* Goal of the exercise: Below are lines of records; copy exactly those from the one containing "Screen dimensions: 840x509" through the one containing "Task: Click the dialog title text at top", leaving the pictures behind.

* Data shown:
+-------+
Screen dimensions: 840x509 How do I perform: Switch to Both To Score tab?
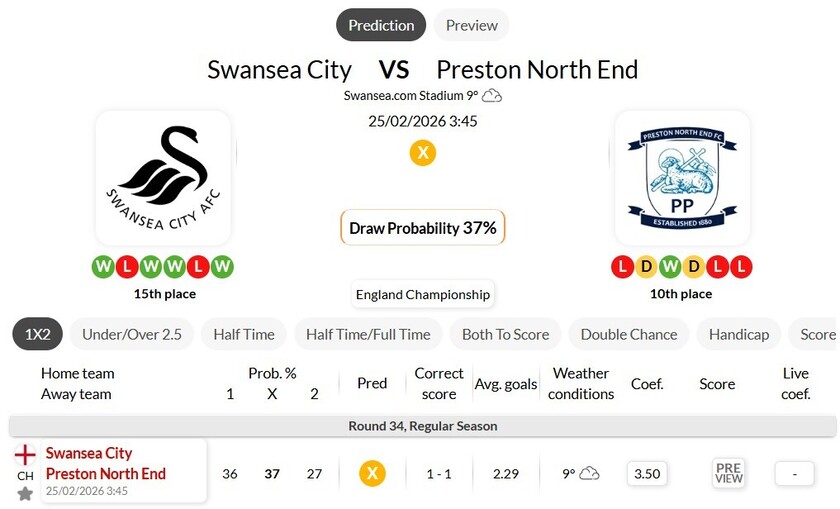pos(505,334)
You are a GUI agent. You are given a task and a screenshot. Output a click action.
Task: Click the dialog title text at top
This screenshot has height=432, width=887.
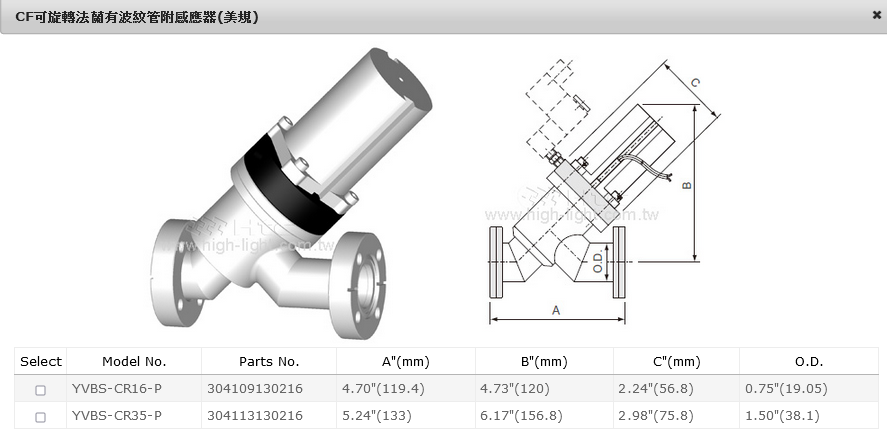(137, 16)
+-------+
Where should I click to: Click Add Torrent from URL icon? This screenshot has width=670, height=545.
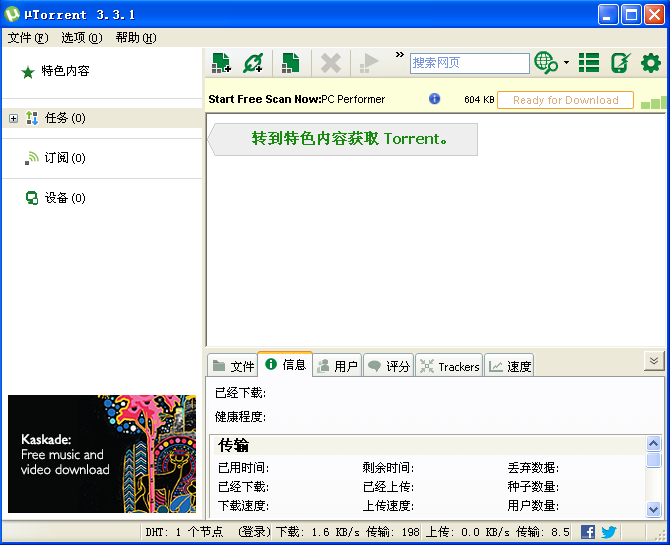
+-------+
* Exercise solution:
Screen dimensions: 840x509 How do I perform: Switch to Both To Score tab?
pos(505,334)
You are a GUI agent. You are given a task and a screenshot. Output a click action.
Task: Click the dialog title text at top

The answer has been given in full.